Woo-hoo! Congratulations. You did it. You convinced your CEO/boss/manager to move forward with that next big project. You’re excited. Giddy, even.
Once the adrenaline level drops, however, reality hits. You need to make it happen.
It’s true: you may be able to complete the project on your own. You may have the skills, experience, and time to devote to a new initiative or event.
If you don’t, however, it may be time to hire a project manager.
Hiring a project manager may feel extravagant or luxurious. But, like any investment, it makes sense to bring in someone who has the experience and professional skills to make sure your project succeeds.
Kayla Gefroh, owner of Purpose Learning Group in Fargo, describes it this way:
Imagine you’ve scheduled a trip to Spain and find out that a close friend lived there for several years. Now, imagine that you invite him/her along on your trip and they agree to take over the planning.
You give them a budget, the dates of the trip, and other important details. Your friend, having lived there previously, has a great sense of how far the budget will go. He or she tells you which airport is best to fly into and whether public transportation is reliable. Your friend suggests hotels and identifies the must-see sites.
Now, the time has come for your trip. Your friend (who is now your tour guide) has planned each day. On the first day you expect to visit an incredible tourist attraction that is outside, but it’s pouring rain. Since your friend is a great guide, he/she has a “plan B” ready. In fact, he/she even expected that rain was likely on this day and suggested alternative activities the night before – just in case.
In addition, your friend speaks Spanish!
Indeed. A great project manager has been there, done that. She’ll have backup plans to mitigate any unforeseen risks and will pack an umbrella. She’ll help you stay within your budget.
Best of all, she speaks the language!
That’s one reason Brady Helland, a project manager with Sundt Construction in Tempe, Arizona, recommends hiring a project manager.
“Project managers often have a unique ability to speak the language of both an individual contributor and the client or stakeholder,” he says.
This is an often unrecognizable and undervalued skill. “Take note of the collaboration and communication environment the next time you have a chance to work with a project manager,” he adds.
After all, project managers are skilled at being honest, fair, and flexible with team members.

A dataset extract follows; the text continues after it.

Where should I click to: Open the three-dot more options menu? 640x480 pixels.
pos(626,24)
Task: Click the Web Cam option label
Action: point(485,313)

They know how to listen well to the needs of a client while keeping the project within scope. These skills mean that project managers can communicate in ways that get all team members working together to accomplish the same goal. They can speak to the writer, the graphic designer, the software developer, the electrician.
Combine these abilities with a project manager’s ability to simplify complex projects, and you have a winning combination – or more importantly, a solid plan for completing your project.
Even better: when projects hit obstacles or something doesn’t go quite as smoothly as planned, Brady reminds us that effective project managers have already identified possible risks (or rain on the plains on your trip to Spain). He or she is ready with possible solutions (and umbrellas!) for you to review and consider.
At Reach Partners, we are grateful for Kayla’s and Brady’s perspectives and their willingness to share.
We believe in the power of good project management. It doesn’t matter if your project is in IT, communications, construction, or an event. Every project benefits from having someone on the team who sees the big picture, someone who can effectively break it down for everyone else and keep an eye on the end goal.
Do you need a project manager? Contact us at Reach Partners and let’s talk!
Your partners in leadership.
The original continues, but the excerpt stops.